◆ Problem to work on: Only the lines from the one containing "1168x655 pixels." through the end of the data are wanted, reproduced exactly and without pictures.

◆ Information:

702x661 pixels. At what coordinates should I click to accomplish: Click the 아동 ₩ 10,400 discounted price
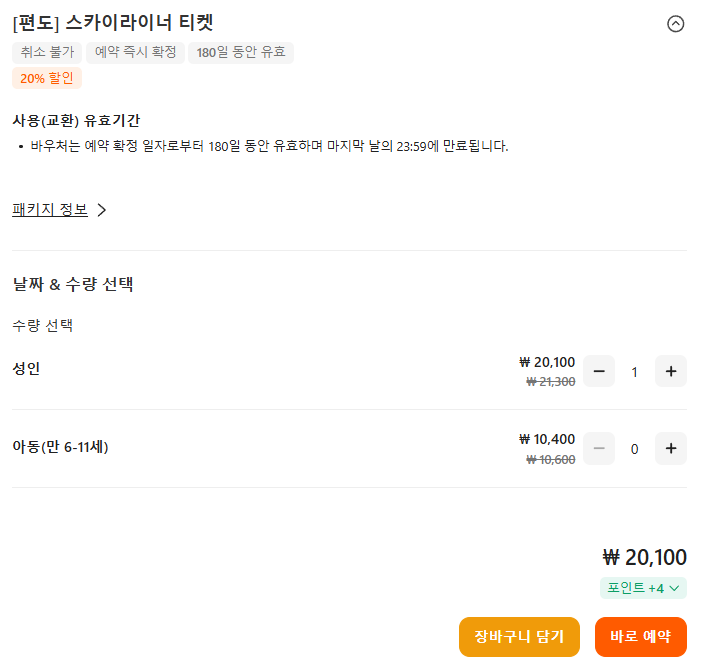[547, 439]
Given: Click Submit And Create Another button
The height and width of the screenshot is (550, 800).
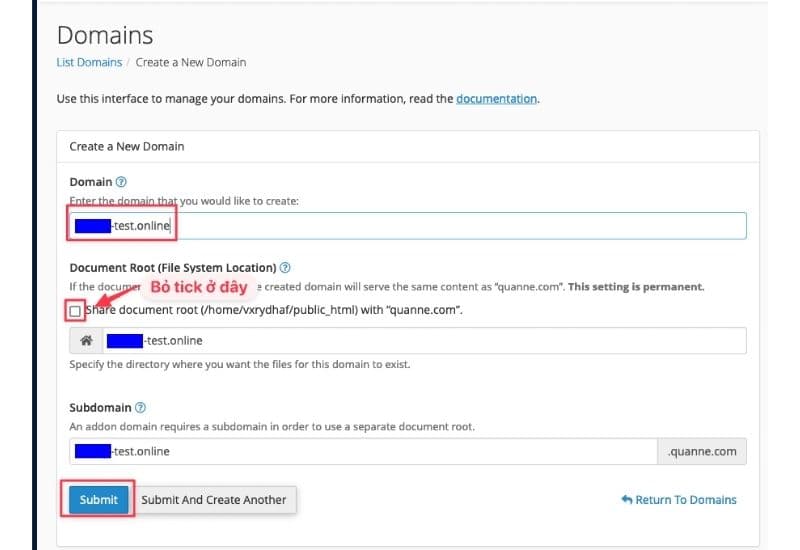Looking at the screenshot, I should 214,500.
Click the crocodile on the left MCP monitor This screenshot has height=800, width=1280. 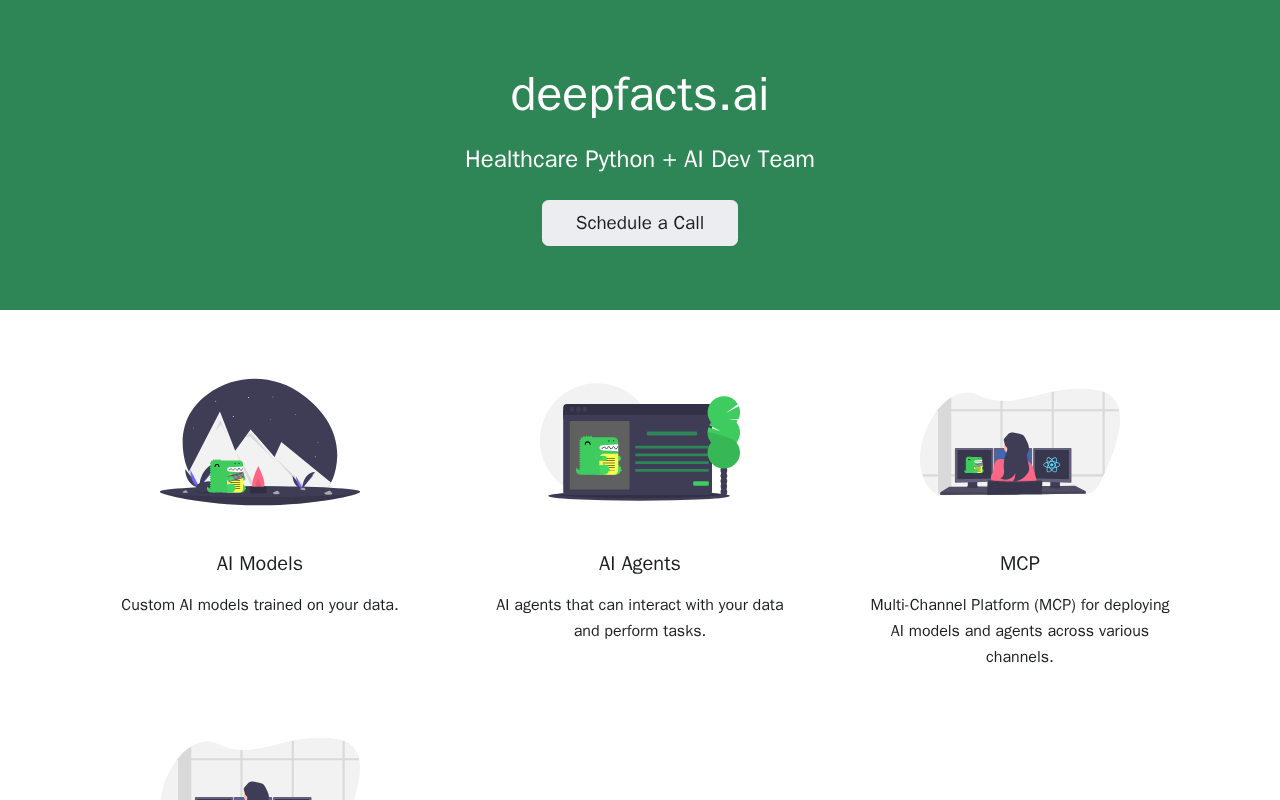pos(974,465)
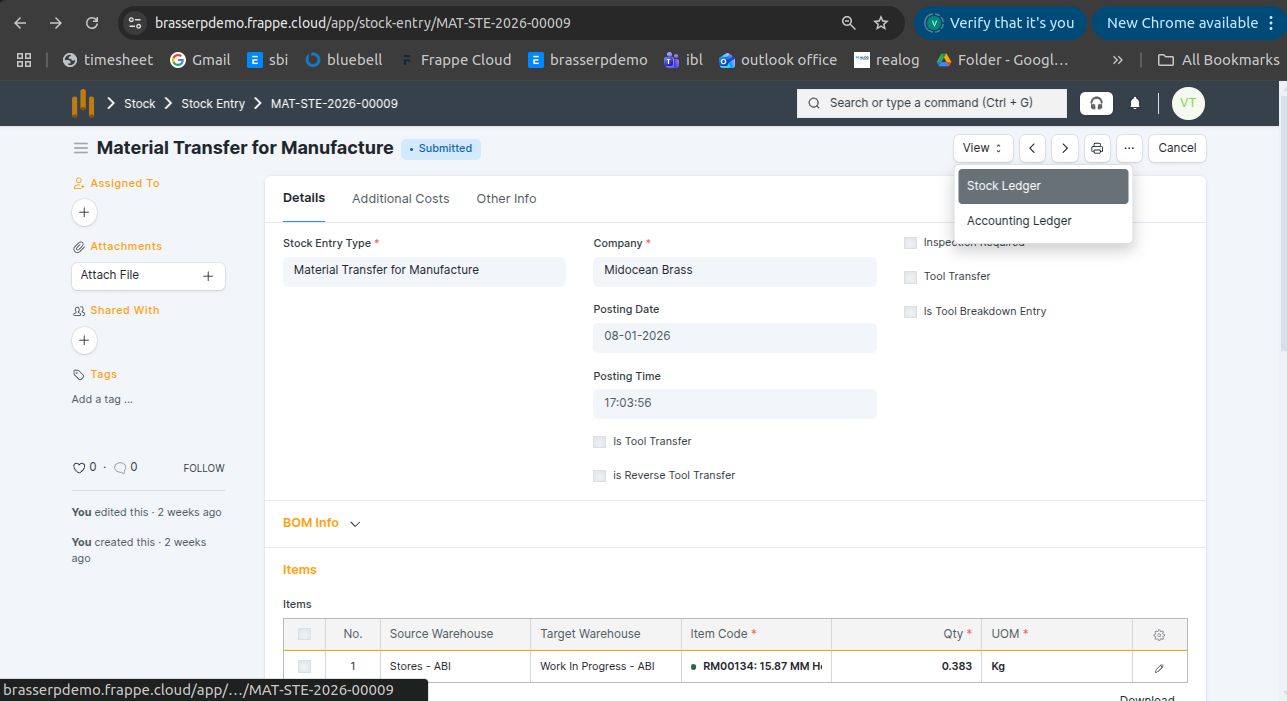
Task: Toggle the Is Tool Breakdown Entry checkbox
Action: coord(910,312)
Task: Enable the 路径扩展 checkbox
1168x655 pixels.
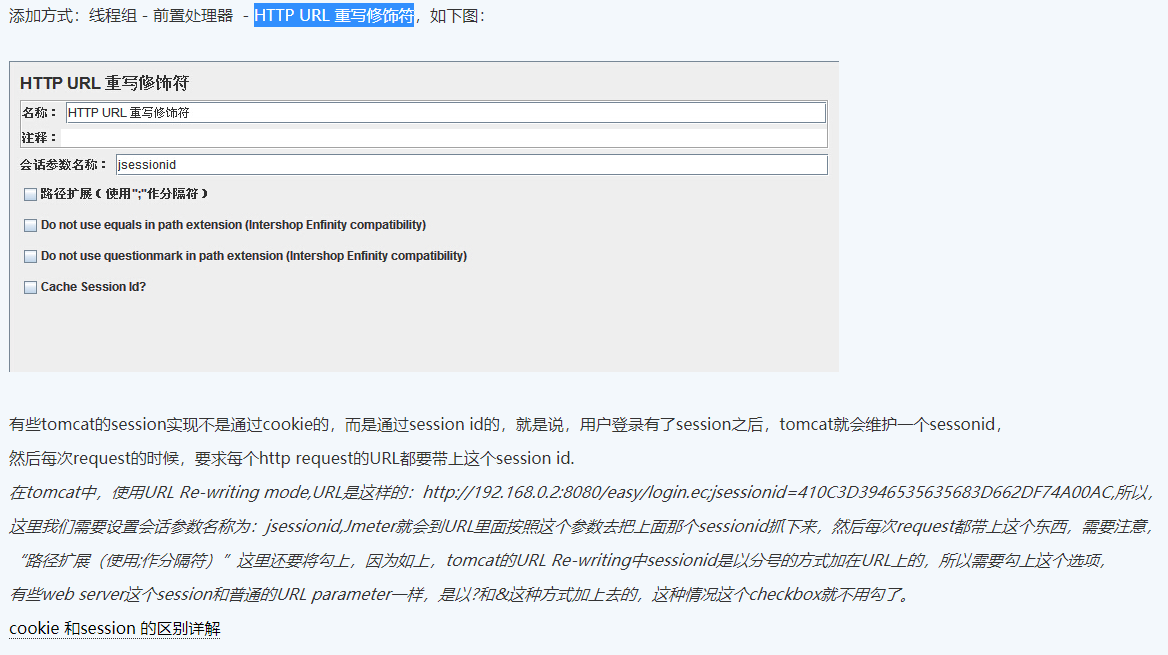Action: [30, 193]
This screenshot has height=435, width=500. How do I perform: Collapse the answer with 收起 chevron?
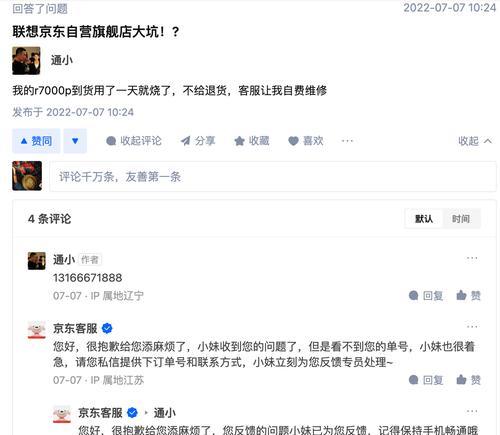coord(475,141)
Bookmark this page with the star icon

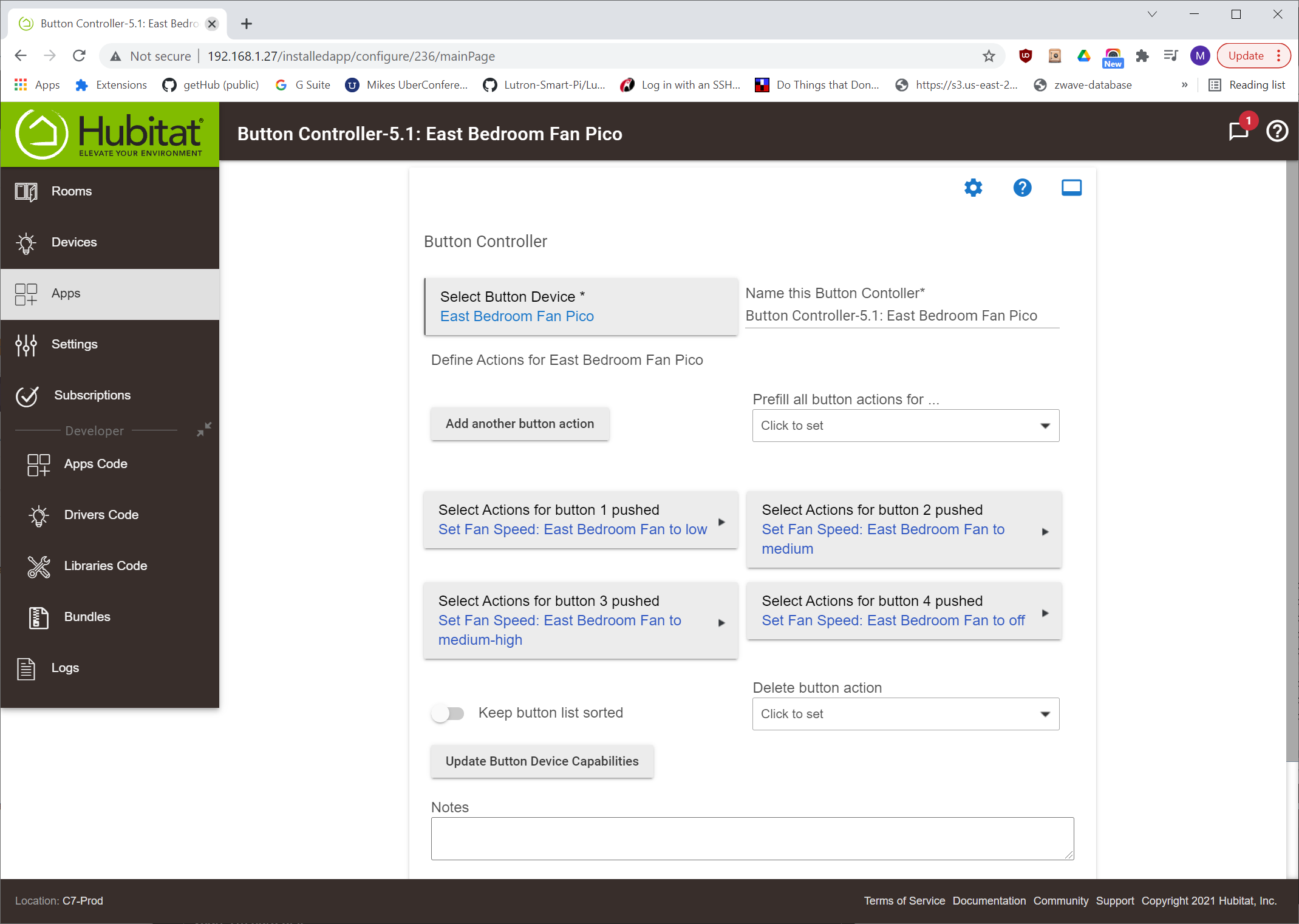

◆ Exercise output:
1168x655 pixels.
Action: [30, 193]
This screenshot has height=435, width=500. How do I perform: Collapse the answer with 收起 chevron?
coord(475,141)
Bookmark this page with the star icon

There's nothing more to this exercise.